Figure 2.

Creating the 3D-IHI nanoscaffold using biodegradable nanomaterials. (a) A schematic diagram showing that the 3D-IHI nanoscaffold could enhance chondrogenic differentiation of BMSC through a synergy between N-cadherin and FAK-mediated pathways. (b) The strong interactions between MnO₂ NTs and functional groups commonly existing in ECM proteins effectively supported cell attachment as demonstrated via SEM image.
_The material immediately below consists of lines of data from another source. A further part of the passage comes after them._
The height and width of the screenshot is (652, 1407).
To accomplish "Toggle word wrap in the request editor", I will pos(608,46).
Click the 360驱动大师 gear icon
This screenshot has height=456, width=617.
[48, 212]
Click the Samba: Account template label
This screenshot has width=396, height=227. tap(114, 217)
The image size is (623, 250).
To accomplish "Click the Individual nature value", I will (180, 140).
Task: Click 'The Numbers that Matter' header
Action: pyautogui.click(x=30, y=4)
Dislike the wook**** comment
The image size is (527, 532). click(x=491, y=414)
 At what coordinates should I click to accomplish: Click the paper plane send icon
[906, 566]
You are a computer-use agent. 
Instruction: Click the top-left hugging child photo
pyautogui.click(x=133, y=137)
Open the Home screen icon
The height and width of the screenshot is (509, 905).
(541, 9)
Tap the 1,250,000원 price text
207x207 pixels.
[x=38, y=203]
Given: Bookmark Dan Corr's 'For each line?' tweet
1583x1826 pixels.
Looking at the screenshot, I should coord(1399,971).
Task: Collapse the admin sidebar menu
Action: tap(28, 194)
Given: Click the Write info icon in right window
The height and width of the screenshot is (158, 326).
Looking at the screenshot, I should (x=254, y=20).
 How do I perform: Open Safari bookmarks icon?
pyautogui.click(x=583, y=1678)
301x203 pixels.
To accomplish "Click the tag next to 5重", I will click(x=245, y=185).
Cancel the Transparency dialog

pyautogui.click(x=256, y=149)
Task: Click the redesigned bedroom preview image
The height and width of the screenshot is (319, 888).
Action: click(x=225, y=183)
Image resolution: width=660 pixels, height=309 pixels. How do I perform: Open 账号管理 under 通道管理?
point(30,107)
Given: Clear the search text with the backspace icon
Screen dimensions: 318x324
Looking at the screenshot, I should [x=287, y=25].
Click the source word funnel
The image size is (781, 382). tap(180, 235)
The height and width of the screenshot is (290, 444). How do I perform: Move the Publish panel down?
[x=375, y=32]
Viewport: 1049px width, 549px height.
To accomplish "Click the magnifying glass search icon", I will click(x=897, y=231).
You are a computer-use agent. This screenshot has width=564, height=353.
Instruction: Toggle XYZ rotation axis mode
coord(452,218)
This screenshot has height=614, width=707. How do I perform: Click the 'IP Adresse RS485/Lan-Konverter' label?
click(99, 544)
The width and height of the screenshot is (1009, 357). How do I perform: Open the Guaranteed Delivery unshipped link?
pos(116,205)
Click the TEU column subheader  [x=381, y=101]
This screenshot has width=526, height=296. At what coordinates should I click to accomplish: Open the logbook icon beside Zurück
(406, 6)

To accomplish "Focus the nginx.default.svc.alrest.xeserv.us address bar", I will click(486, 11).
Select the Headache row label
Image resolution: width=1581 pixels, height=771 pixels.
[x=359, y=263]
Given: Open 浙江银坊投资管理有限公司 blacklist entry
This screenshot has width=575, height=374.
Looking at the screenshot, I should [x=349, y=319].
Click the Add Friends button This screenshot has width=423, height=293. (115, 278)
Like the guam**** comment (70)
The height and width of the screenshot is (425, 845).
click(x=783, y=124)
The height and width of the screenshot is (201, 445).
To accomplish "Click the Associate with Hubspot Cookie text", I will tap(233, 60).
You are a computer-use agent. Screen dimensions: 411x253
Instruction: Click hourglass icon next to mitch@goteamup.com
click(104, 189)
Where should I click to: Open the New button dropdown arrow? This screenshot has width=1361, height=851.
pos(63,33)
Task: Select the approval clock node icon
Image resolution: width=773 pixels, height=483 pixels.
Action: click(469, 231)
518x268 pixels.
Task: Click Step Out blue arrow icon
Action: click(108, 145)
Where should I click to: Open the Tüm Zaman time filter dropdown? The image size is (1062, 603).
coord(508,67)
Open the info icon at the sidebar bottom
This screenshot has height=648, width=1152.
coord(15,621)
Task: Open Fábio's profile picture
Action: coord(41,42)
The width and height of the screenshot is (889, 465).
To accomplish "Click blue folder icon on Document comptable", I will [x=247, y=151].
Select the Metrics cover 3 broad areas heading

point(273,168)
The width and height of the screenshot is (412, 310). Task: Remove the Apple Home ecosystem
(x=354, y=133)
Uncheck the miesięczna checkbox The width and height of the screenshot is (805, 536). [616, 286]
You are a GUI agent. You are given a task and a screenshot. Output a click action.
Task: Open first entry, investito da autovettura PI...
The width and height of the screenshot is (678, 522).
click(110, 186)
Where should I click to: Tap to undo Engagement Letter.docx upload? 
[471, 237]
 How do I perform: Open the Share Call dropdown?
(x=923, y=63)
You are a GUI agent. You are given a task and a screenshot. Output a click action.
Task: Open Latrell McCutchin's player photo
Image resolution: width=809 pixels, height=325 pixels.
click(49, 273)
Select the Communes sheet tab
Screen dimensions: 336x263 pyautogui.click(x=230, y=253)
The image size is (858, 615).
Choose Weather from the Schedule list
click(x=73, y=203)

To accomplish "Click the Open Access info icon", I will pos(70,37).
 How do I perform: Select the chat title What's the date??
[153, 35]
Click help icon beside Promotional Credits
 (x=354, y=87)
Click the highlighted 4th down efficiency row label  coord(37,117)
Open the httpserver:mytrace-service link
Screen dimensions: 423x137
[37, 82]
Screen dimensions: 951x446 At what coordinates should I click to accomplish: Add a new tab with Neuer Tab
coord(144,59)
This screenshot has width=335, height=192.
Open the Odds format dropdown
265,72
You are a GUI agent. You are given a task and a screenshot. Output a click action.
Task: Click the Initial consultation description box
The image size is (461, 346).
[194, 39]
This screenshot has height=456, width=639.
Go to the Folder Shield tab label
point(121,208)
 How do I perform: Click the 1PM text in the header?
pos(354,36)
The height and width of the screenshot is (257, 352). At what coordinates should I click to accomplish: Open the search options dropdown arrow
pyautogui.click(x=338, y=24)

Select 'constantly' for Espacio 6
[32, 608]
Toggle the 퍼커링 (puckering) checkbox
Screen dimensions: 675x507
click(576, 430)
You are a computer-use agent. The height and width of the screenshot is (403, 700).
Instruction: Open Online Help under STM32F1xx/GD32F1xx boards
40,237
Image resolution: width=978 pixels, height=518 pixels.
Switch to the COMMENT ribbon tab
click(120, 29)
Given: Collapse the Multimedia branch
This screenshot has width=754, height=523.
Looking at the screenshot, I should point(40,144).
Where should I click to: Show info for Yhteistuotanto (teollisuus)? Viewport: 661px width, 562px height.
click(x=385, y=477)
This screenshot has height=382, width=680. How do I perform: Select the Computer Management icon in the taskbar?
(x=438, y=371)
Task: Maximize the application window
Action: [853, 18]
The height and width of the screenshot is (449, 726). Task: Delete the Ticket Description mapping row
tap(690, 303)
The inset TEM image reveals the cubic hollow structure of the MnO₂ NT (the red color indicates the BMSC, while the blue color indicates the MnO₂ NTs). (c) Bicinchoninic acid assay indicates the enhanced absorption toward gelatin from MnO₂ NT compared to control groups. (d) The MnO₂ NT-templated assembly method significantly enhanced cell–matrix interaction as demonstrated through the upregulated expression patterns of the FAK gene. (e) Representative immunostaining images showing the improved chondrogenesis of BMSC in the BMSC–IHI nanoscaffold group compared to the control groups. The numbers represent the type II collagen (Col II) staining positive cells counted through imageJ. Scale bar: 50 μm. (f)–(h) The expression of chondrogenic genes, including SOX9 (f), Aggrecan (g) and Col II (h), were characterized via qRT-PCR measurement. All data are presented as mean ± SD (n = 4). ^*P < 0.05, ^**P < 0.01, ^***P < 0.001.